Ucraina: agenzia turismo, 'in ripresa dopo Covid, ora nostri tesori bombardati'

(Adnkronos) - "Prima del 24 febbraio 2022 pensavamo che la pandemia da Covid-19 fosse la peggiore crisi che il nostro settore turistico potesse affrontare. In realtà ora, a confronto con la guerra, sembra che fosse solo un piccolo problema". Così all'Adnkronos Mariana Oleskiv, presidente dell'Agenzia statale per lo sviluppo turistico dell'Ucraina (Satd).

Se "allora siamo riusciti a trasformare la crisi pandemica in nuove possibilità, concentrandoci sullo sviluppo del turismo interno", oggi invece "le nostre risorse vengono distrutte dai bombardamenti, i monumenti storici e culturali stanno saltando in aria e i carri armati stanno depredando la steppa incontaminata", spiega Oleskiv, sottolineando che "molti di questi tesori non potranno essere ripristinati. Così come sarà impossibile risuscitare migliaia di ucraini uccisi dalla Russia. Persone pacifiche, sincere amanti della libertà, che non torneranno più".
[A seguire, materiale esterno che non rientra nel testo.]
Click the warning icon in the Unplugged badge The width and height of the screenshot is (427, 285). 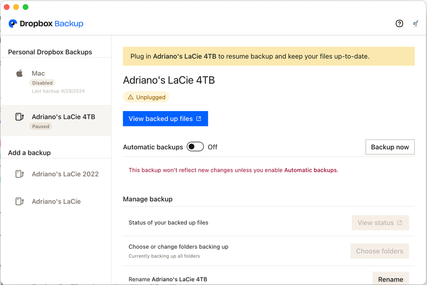(x=130, y=97)
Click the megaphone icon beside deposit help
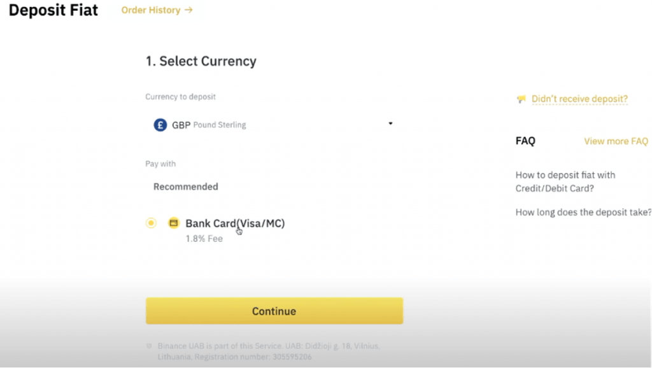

La guerra ha reso vani tutti gli sforzi fatti dall'Agenzia per lo sviluppo turistico dell'Ucraina per dare nuovo slancio al settore dopo la crisi pandemica. Sforzi che stavano dando i loro frutti: grazie alla campagna "Viaggi in Ucraina", lanciata nel 2020 per promuovere il turismo interno e a quella internazionale "Visit Ukraine Now", promossa l'anno successivo nei Paesi vicini e in quelli in cui era nuovamente permesso viaggiare, "il settore ha mostrato segni di ripresa. Stando all'importo della tassa di soggiorno, possiamo dire che i flussi turistici hanno continuato a crescere rapidamente: nel corso del 2021 si è registrato un aumento del 24% rispetto al 2019. Nel 2021, 4,2 milioni di stranieri hanno attraversato il confine ucraino, il 26,3% in più rispetto al 2020".
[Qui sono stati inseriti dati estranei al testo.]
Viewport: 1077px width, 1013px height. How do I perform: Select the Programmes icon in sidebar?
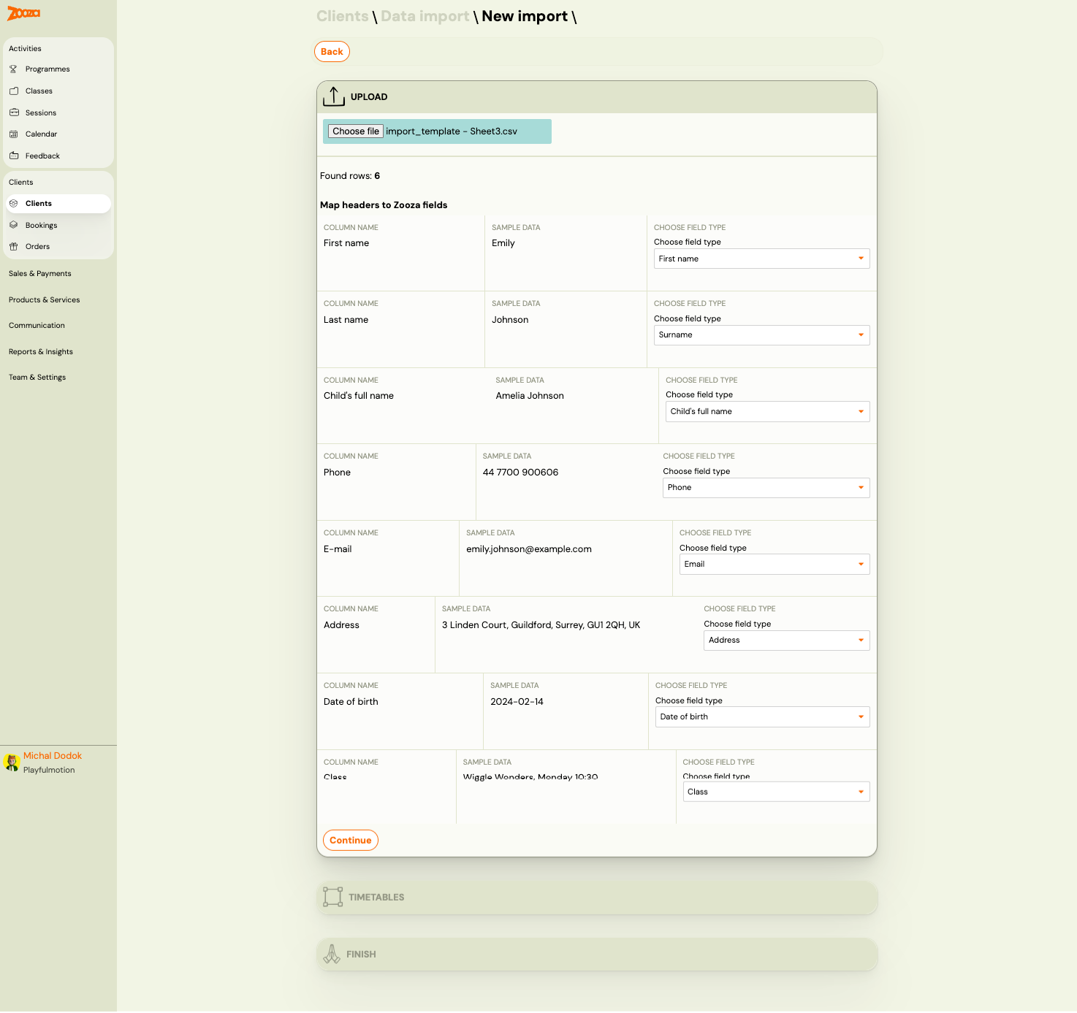[x=14, y=69]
Il maggior numero di turisti in entrata arrivavano dalla Polonia (311.000), seguiti da turchi (247.000), ungheresi (227.000), tedeschi (154.000), israeliani (133.000) e americani (103.000). Un mercato in crescita era poi quello proveniente dai Paesi del Golfo, "in particolare dall'Arabia Saudita, da cui nel 2021 sono arrivati in Ucraina oltre 56mila persone. Un numero che rende il nostro Paese il primo mercato turistico per i sauditi. La loro spesa media è stata di circa 2.000 dollari a turista".
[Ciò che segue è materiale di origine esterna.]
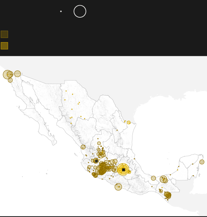This screenshot has height=217, width=207.
Task: Click the small dark dot south of the northeast border bubble
Action: click(x=117, y=130)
E così, lasciata alle spalle la fase più dura della pandemia, "la situazione ci sembrava molto ottimistica e per il 2022 ci aspettavamo ancora più turisti. Volevamo mostrare sempre di più l'Ucraina al mondo, offrire ai nostri ospiti piatti unici, fargli sentire le nostre vecchie canzoni e guidarli in percorsi panoramici. Avevamo persino trasformato Chernobyl in una 'Narnia' mistica e post-apocalittica, con folle in fila per tour emozionanti e completamente sicuri. Tutto questo prima del 24 febbraio...", conclude Oleskiv all'Adnkronos.